Improvements were reported in 69.6% (32/46) of patients measured by IIEF-5 and 67.4% (31/46) by EHS and SEAR at the first month follow-up in the Li-ESWT group, and 96.8% (31/32) in the sildenafil group measured by IIEF-5, 84.3% (27/32) by EHS and 90.6% (29/32) by SEAR (Table 2). At third month follow-up, the response ratio was higher than in the first month, with 78.3% (36/46) in EHS, 80.4% (37/46) in IIEF-5, and 71.7% (33/46) in SEAR in the Li-ESWT group. Surprisingly, the response ratio was lower in the third month than the first month, with 81.3% (26/32) in IIEF-5, 78.1% (25/32) in EHS, and 62.5% (20/32) in SEAR in the sildenafil group.
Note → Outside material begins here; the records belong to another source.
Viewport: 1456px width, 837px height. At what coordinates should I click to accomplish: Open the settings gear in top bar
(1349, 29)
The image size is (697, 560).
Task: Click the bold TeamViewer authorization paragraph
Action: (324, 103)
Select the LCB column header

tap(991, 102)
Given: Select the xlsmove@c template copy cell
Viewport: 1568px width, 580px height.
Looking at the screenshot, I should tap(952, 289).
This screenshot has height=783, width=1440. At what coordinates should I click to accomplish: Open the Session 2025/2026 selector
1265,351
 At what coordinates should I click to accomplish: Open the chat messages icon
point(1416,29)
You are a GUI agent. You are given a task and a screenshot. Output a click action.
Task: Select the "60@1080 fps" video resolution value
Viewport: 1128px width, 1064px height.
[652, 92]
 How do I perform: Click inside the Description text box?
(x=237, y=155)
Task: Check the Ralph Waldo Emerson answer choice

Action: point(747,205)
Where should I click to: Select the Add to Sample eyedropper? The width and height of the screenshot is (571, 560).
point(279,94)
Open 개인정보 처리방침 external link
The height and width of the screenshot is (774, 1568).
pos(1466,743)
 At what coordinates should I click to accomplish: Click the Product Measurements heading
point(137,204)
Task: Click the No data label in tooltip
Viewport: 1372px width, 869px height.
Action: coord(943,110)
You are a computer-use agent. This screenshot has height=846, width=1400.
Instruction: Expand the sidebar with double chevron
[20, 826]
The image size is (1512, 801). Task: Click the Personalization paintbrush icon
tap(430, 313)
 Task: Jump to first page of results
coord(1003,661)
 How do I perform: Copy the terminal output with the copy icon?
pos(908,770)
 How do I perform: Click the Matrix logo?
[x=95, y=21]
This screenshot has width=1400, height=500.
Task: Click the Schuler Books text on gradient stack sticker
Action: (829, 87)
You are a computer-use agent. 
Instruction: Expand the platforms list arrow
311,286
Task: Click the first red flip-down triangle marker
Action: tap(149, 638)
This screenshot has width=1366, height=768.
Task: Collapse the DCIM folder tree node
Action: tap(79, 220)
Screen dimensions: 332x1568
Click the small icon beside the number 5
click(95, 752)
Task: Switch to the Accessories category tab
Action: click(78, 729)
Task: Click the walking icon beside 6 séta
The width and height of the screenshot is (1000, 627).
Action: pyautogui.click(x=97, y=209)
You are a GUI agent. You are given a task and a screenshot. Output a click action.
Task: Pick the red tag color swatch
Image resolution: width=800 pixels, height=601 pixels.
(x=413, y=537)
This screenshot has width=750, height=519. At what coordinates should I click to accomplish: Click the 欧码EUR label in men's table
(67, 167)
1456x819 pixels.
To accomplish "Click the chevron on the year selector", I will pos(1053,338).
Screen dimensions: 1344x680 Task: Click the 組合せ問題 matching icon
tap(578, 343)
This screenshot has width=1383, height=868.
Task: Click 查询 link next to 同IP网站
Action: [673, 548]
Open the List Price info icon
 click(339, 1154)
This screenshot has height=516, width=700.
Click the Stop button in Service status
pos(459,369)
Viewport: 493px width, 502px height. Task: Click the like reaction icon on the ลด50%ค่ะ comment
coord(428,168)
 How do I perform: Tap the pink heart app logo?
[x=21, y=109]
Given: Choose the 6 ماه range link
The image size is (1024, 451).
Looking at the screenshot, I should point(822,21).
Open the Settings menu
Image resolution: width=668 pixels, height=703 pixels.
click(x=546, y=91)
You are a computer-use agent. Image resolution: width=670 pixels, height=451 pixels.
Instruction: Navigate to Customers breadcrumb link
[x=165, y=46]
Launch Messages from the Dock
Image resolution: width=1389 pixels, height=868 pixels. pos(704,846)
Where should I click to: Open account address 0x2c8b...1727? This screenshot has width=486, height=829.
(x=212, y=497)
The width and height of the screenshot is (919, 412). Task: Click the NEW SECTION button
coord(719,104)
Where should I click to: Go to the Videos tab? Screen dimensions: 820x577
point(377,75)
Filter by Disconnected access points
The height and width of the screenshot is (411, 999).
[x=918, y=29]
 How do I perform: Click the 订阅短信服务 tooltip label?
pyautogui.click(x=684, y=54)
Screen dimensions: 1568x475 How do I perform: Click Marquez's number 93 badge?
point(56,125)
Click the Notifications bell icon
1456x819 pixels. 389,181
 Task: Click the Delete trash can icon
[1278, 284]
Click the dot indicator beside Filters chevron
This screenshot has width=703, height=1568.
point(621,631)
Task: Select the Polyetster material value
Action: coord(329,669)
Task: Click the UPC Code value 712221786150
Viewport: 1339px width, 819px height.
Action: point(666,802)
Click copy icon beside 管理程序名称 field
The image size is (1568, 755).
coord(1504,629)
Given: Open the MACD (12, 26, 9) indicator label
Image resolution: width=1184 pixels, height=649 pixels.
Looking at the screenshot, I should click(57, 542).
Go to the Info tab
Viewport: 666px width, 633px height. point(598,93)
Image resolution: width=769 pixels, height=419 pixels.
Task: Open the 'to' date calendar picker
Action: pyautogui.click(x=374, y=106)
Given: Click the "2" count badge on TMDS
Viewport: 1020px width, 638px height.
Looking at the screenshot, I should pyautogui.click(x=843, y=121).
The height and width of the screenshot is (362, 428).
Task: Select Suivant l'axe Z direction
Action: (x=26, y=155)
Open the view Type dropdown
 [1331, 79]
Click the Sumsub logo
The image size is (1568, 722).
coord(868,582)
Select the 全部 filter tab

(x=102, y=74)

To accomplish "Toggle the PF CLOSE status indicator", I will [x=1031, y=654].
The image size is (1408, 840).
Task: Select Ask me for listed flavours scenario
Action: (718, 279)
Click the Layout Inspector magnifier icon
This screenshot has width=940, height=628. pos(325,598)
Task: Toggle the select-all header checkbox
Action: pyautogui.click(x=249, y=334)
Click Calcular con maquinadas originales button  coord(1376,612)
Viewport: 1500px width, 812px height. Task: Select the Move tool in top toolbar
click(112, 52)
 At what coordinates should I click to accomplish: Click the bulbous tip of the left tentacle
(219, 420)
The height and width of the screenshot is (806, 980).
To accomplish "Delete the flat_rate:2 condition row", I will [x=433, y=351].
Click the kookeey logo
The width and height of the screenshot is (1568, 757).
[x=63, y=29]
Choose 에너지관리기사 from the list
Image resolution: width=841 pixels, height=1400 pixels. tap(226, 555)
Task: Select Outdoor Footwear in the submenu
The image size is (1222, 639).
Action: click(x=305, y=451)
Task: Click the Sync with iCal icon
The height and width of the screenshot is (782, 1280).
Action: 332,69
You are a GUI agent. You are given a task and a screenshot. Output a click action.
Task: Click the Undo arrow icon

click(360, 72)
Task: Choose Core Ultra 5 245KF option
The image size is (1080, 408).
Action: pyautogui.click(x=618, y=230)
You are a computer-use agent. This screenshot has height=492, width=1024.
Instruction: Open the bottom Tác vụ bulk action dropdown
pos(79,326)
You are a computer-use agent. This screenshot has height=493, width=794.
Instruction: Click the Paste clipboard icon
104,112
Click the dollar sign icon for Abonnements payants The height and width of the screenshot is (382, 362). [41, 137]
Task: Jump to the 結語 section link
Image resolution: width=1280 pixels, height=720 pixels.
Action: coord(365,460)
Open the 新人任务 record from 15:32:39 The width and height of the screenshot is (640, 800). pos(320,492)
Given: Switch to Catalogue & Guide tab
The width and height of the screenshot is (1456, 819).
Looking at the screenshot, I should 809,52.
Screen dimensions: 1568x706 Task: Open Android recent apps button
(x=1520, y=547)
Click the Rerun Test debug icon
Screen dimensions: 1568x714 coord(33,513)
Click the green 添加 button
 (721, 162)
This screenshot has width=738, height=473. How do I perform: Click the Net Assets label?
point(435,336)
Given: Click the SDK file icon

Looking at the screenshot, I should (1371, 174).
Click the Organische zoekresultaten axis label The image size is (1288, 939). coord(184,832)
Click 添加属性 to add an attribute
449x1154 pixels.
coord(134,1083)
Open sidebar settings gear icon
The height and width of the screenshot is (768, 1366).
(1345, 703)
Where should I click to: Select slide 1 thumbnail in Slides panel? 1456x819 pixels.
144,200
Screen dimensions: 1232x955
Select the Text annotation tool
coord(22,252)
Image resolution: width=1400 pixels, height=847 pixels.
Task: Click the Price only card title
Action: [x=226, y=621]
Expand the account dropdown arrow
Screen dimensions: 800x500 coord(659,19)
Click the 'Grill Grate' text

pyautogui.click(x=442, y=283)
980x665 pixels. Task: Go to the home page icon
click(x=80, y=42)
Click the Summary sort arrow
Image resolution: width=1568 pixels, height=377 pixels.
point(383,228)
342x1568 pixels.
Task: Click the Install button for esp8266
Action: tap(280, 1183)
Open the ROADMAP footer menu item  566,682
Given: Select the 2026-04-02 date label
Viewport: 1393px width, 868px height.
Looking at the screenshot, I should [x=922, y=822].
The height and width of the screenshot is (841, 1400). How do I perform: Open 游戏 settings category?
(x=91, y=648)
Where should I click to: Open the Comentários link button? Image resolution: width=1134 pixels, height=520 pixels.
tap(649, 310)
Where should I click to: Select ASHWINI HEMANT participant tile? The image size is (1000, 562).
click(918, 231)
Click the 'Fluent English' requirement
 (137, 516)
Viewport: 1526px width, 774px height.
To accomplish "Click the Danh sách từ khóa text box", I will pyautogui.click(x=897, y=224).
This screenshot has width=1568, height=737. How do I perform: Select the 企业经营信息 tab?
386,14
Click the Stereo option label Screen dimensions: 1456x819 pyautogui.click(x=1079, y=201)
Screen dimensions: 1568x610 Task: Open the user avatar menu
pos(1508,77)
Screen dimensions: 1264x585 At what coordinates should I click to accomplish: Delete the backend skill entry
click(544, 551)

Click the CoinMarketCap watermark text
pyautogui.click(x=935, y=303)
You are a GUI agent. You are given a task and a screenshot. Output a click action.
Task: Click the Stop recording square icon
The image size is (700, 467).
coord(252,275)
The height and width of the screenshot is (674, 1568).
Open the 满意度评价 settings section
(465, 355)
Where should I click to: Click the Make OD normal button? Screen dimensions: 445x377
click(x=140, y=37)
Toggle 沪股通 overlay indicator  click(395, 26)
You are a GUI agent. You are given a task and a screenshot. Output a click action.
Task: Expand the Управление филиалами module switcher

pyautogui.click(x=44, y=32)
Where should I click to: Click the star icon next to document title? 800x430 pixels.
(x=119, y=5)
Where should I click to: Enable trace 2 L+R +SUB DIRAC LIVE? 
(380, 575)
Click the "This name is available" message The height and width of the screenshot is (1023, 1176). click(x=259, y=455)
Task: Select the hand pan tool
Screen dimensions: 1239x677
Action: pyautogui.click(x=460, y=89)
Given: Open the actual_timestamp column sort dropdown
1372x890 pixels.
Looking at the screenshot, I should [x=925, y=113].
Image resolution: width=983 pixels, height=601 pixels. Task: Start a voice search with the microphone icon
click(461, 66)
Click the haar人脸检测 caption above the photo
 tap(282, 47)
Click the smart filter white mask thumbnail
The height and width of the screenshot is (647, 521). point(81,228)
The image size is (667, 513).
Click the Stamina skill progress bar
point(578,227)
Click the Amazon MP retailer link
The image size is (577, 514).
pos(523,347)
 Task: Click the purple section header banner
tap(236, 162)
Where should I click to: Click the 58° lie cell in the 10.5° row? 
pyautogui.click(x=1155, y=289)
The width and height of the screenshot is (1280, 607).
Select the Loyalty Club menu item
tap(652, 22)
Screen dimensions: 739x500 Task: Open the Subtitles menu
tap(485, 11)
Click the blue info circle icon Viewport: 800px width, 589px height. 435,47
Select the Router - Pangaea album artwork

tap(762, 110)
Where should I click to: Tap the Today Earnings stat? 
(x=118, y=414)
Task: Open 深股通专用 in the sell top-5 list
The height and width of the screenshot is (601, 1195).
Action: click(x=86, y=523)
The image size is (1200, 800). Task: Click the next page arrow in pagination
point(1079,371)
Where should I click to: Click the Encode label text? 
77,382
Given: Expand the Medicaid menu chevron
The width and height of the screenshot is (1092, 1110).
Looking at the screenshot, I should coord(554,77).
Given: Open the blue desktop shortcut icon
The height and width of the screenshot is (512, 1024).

According to minimal clinically important difference (MCID) criteria, a 7-score improvement of severe patients and 5-score improvement of mild and moderate patients were recorded as positive results. In the third month, 24 participants (52.2%) in the Li-ESWT group and 19 (59.4%) in the sildenafil group reported positive results (P>0.05). In the third month, the ratio of patients who achieved clinical cure defined by IIEF-5 >26 was 21.9% in the sildenafil and 15.2% in the Li-ESWT group (κ2 =0.57, P>0.05).

Safety

All enrolled participants were included in the safety evaluation. There was no participant discontinuation due to adverse events. The most common treatment-emergent adverse events in the sildenafil group were flushing, headache and dizziness, and dyspepsia (Table 3). The most common treatment-emergent adverse events in the Li-ESWT group were headache and dizziness, dyspepsia, and local penile pain.

Table 3
Table 3 Adverse events in the 2 groups
Full table

Discussion

According to our study and analysis, Li-ESWT showed similar efficacy for general ED patients as sildenafil, with minor safety concerns.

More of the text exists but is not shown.